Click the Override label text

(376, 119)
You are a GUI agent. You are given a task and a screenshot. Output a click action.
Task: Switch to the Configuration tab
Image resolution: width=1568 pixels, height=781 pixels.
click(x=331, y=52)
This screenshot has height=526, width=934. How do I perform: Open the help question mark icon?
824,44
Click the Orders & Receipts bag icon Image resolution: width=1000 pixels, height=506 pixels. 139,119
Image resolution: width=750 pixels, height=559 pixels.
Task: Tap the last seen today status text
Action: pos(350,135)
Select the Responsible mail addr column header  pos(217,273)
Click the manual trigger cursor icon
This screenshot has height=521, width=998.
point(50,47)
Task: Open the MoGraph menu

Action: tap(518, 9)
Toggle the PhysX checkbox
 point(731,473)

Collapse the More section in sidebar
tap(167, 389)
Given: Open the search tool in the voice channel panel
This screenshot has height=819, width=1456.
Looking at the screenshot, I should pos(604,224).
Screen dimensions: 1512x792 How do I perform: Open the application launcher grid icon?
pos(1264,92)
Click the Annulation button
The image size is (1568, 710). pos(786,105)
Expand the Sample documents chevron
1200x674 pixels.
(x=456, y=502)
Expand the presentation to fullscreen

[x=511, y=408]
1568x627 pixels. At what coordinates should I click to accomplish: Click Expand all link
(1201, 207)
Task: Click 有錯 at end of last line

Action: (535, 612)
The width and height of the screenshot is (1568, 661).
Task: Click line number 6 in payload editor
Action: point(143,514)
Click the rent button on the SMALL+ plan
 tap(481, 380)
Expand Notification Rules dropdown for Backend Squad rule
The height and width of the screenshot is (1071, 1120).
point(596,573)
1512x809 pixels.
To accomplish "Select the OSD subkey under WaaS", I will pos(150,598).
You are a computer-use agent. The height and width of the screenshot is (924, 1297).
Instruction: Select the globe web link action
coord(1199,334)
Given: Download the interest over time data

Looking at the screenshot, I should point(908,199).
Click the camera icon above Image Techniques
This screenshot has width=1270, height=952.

Exercise: Copy out the records verbatim, from the line containing "You are a computer-use" through the end of the records, with both ends included.

Result for this exercise:
You are a computer-use agent. The height and width of the screenshot is (924, 1297).
Instruction: Select the globe web link action
coord(1199,334)
Given: Download the interest over time data

Looking at the screenshot, I should point(908,199).
Click the camera icon above Image Techniques
This screenshot has width=1270, height=952.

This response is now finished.